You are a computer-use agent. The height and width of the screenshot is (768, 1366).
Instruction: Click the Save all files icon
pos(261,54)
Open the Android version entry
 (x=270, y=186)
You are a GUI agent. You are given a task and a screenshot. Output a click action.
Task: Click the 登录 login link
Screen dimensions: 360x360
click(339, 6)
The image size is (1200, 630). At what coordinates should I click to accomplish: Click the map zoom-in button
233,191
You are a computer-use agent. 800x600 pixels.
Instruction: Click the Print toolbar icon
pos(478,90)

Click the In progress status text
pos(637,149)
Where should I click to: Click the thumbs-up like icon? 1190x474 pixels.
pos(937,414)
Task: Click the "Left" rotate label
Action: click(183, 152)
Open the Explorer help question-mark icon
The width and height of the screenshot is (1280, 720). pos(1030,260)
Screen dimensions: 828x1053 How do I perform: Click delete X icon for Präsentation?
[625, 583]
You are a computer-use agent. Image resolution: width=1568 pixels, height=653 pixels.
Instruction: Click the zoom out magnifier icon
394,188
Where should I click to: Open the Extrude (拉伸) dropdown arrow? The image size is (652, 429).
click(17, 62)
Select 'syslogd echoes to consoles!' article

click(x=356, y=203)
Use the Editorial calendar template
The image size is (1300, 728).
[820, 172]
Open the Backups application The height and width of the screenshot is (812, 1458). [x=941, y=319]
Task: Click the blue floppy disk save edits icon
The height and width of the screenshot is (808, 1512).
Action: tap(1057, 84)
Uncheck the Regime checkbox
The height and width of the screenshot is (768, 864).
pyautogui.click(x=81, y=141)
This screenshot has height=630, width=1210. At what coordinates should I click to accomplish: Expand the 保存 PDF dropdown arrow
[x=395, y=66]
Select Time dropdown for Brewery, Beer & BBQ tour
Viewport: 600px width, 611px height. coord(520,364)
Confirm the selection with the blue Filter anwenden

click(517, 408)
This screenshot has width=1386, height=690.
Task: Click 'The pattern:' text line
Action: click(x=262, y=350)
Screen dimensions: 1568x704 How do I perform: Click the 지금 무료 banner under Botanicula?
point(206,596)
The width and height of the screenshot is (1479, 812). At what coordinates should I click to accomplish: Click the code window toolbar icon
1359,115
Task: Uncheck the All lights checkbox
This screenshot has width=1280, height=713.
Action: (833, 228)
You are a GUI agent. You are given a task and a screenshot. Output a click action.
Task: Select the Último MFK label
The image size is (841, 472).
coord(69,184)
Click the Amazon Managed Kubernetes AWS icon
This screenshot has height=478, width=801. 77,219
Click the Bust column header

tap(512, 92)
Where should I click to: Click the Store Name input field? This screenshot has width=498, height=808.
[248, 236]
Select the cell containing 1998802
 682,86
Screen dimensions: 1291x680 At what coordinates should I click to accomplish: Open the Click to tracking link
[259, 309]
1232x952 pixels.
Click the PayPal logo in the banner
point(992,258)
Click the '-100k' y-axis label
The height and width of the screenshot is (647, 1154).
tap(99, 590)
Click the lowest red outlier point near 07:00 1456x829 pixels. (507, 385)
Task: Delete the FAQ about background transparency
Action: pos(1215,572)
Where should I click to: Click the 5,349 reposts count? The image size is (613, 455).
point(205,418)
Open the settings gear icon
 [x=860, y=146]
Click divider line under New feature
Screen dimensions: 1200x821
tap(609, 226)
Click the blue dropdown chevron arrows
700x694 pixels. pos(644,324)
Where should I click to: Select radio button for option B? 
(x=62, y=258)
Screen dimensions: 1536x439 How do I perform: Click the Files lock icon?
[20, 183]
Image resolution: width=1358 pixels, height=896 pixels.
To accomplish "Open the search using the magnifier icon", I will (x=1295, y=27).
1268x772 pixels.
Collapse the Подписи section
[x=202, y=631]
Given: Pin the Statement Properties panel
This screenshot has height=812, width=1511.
* * * * * * * * *
◆ Task item
Copy the records above. Keep every word as it is.

◆ Task response
You are a computer-use agent. The height and width of the screenshot is (768, 1366).
Instruction: Click the Save all files icon
pos(261,54)
Open the Android version entry
 (x=270, y=186)
You are a GUI agent. You are given a task and a screenshot. Output a click action.
Task: Click the 登录 login link
Screen dimensions: 360x360
click(339, 6)
The image size is (1200, 630). At what coordinates should I click to accomplish: Click the map zoom-in button
233,191
You are a computer-use agent. 800x600 pixels.
Instruction: Click the Print toolbar icon
pos(478,90)

Click the In progress status text
pos(637,149)
Where should I click to: Click the thumbs-up like icon? 1190x474 pixels.
pos(937,414)
Task: Click the "Left" rotate label
Action: click(183, 152)
Open the Explorer help question-mark icon
The width and height of the screenshot is (1280, 720). pos(1030,260)
Screen dimensions: 828x1053 How do I perform: Click delete X icon for Präsentation?
[625, 583]
You are a computer-use agent. Image resolution: width=1568 pixels, height=653 pixels.
Instruction: Click the zoom out magnifier icon
394,188
Where should I click to: Open the Extrude (拉伸) dropdown arrow? The image size is (652, 429).
click(17, 62)
Select 'syslogd echoes to consoles!' article

click(x=356, y=203)
Use the Editorial calendar template
The image size is (1300, 728).
[820, 172]
Open the Backups application The height and width of the screenshot is (812, 1458). [x=941, y=319]
Task: Click the blue floppy disk save edits icon
The height and width of the screenshot is (808, 1512).
Action: tap(1057, 84)
Uncheck the Regime checkbox
The height and width of the screenshot is (768, 864).
pyautogui.click(x=81, y=141)
This screenshot has height=630, width=1210. At what coordinates should I click to accomplish: Expand the 保存 PDF dropdown arrow
[x=395, y=66]
Select Time dropdown for Brewery, Beer & BBQ tour
Viewport: 600px width, 611px height. coord(520,364)
Confirm the selection with the blue Filter anwenden

click(517, 408)
This screenshot has width=1386, height=690.
Task: Click 'The pattern:' text line
Action: click(x=262, y=350)
Screen dimensions: 1568x704 How do I perform: Click the 지금 무료 banner under Botanicula?
point(206,596)
The width and height of the screenshot is (1479, 812). At what coordinates should I click to accomplish: Click the code window toolbar icon
1359,115
Task: Uncheck the All lights checkbox
This screenshot has width=1280, height=713.
Action: (833, 228)
You are a GUI agent. You are given a task and a screenshot. Output a click action.
Task: Select the Último MFK label
The image size is (841, 472).
coord(69,184)
Click the Amazon Managed Kubernetes AWS icon
This screenshot has height=478, width=801. 77,219
Click the Bust column header

tap(512, 92)
Where should I click to: Click the Store Name input field? This screenshot has width=498, height=808.
[248, 236]
Select the cell containing 1998802
 682,86
Screen dimensions: 1291x680 At what coordinates should I click to accomplish: Open the Click to tracking link
[259, 309]
1232x952 pixels.
Click the PayPal logo in the banner
point(992,258)
Click the '-100k' y-axis label
The height and width of the screenshot is (647, 1154).
tap(99, 590)
Click the lowest red outlier point near 07:00 1456x829 pixels. (507, 385)
Task: Delete the FAQ about background transparency
Action: pos(1215,572)
Where should I click to: Click the 5,349 reposts count? The image size is (613, 455).
point(205,418)
Open the settings gear icon
 [x=860, y=146]
Click divider line under New feature
Screen dimensions: 1200x821
tap(609, 226)
Click the blue dropdown chevron arrows
700x694 pixels. pos(644,324)
Where should I click to: Select radio button for option B? 
(x=62, y=258)
Screen dimensions: 1536x439 How do I perform: Click the Files lock icon?
[20, 183]
Image resolution: width=1358 pixels, height=896 pixels.
To accomplish "Open the search using the magnifier icon", I will (x=1295, y=27).
1268x772 pixels.
Collapse the Подписи section
[x=202, y=631]
Given: Pin the Statement Properties panel
This screenshot has height=812, width=1511.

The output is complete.